DATASET RECORDS:
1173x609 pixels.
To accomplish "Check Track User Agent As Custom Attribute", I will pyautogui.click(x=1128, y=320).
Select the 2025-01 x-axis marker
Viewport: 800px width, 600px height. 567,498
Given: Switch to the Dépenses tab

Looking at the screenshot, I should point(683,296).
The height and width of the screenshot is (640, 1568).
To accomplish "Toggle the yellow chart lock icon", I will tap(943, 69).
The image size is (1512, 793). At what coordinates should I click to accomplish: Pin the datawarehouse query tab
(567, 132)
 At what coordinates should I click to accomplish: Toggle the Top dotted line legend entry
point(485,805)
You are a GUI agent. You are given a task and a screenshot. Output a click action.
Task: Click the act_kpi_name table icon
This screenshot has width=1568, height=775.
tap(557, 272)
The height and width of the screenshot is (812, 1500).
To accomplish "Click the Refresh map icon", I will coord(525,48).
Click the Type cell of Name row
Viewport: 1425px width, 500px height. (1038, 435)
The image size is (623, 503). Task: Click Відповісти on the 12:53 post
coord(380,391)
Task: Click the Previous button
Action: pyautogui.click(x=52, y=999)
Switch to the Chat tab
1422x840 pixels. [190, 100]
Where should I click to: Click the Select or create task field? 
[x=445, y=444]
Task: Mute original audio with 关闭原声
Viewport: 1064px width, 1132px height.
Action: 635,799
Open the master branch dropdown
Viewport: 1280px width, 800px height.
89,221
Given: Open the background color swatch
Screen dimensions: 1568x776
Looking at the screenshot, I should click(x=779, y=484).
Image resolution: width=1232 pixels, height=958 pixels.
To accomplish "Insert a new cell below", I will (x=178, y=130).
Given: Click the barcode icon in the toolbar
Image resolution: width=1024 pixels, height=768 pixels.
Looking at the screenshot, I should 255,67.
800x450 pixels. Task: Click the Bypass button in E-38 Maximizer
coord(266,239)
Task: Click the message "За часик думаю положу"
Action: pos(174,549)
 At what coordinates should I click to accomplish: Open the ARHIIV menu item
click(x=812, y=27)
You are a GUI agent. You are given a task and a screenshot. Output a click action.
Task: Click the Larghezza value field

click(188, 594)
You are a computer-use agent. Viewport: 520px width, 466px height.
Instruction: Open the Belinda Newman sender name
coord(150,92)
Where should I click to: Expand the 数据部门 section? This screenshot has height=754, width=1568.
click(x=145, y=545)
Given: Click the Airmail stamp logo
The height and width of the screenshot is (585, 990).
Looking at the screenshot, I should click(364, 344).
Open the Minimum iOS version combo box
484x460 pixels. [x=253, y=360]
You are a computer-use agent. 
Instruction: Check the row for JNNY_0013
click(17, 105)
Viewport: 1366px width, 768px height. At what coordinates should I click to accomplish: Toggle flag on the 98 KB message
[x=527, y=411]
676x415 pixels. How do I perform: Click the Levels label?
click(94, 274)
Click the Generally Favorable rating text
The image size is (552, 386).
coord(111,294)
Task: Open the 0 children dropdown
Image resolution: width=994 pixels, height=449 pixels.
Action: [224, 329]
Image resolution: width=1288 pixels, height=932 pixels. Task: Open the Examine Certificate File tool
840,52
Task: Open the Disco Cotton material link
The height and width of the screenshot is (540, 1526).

DESCRIPTION OF THE TASK:
Rewrite the lines above so that every "Image resolution" becomes "Screen resolution", keeping everything else the same.

EXERCISE ANSWER:
1173x609 pixels.
To accomplish "Check Track User Agent As Custom Attribute", I will pyautogui.click(x=1128, y=320).
Select the 2025-01 x-axis marker
Viewport: 800px width, 600px height. 567,498
Given: Switch to the Dépenses tab

Looking at the screenshot, I should point(683,296).
The height and width of the screenshot is (640, 1568).
To accomplish "Toggle the yellow chart lock icon", I will tap(943, 69).
The image size is (1512, 793). At what coordinates should I click to accomplish: Pin the datawarehouse query tab
(567, 132)
 At what coordinates should I click to accomplish: Toggle the Top dotted line legend entry
point(485,805)
You are a GUI agent. You are given a task and a screenshot. Output a click action.
Task: Click the act_kpi_name table icon
This screenshot has width=1568, height=775.
tap(557, 272)
The height and width of the screenshot is (812, 1500).
To accomplish "Click the Refresh map icon", I will coord(525,48).
Click the Type cell of Name row
Viewport: 1425px width, 500px height. (1038, 435)
The image size is (623, 503). Task: Click Відповісти on the 12:53 post
coord(380,391)
Task: Click the Previous button
Action: pyautogui.click(x=52, y=999)
Switch to the Chat tab
1422x840 pixels. [190, 100]
Where should I click to: Click the Select or create task field? 
[x=445, y=444]
Task: Mute original audio with 关闭原声
Viewport: 1064px width, 1132px height.
Action: 635,799
Open the master branch dropdown
Viewport: 1280px width, 800px height.
89,221
Given: Open the background color swatch
Screen dimensions: 1568x776
Looking at the screenshot, I should click(x=779, y=484).
Screen resolution: width=1232 pixels, height=958 pixels.
To accomplish "Insert a new cell below", I will (x=178, y=130).
Given: Click the barcode icon in the toolbar
Screen resolution: width=1024 pixels, height=768 pixels.
Looking at the screenshot, I should 255,67.
800x450 pixels. Task: Click the Bypass button in E-38 Maximizer
coord(266,239)
Task: Click the message "За часик думаю положу"
Action: pos(174,549)
 At what coordinates should I click to accomplish: Open the ARHIIV menu item
click(x=812, y=27)
You are a GUI agent. You are given a task and a screenshot. Output a click action.
Task: Click the Larghezza value field

click(188, 594)
You are a computer-use agent. Viewport: 520px width, 466px height.
Instruction: Open the Belinda Newman sender name
coord(150,92)
Where should I click to: Expand the 数据部门 section? This screenshot has height=754, width=1568.
click(x=145, y=545)
Given: Click the Airmail stamp logo
The height and width of the screenshot is (585, 990).
Looking at the screenshot, I should click(364, 344).
Open the Minimum iOS version combo box
484x460 pixels. [x=253, y=360]
You are a computer-use agent. 
Instruction: Check the row for JNNY_0013
click(17, 105)
Viewport: 1366px width, 768px height. At what coordinates should I click to accomplish: Toggle flag on the 98 KB message
[x=527, y=411]
676x415 pixels. How do I perform: Click the Levels label?
click(94, 274)
Click the Generally Favorable rating text
The image size is (552, 386).
coord(111,294)
Task: Open the 0 children dropdown
Screen resolution: width=994 pixels, height=449 pixels.
Action: [224, 329]
Screen resolution: width=1288 pixels, height=932 pixels. Task: Open the Examine Certificate File tool
840,52
Task: Open the Disco Cotton material link
The height and width of the screenshot is (540, 1526).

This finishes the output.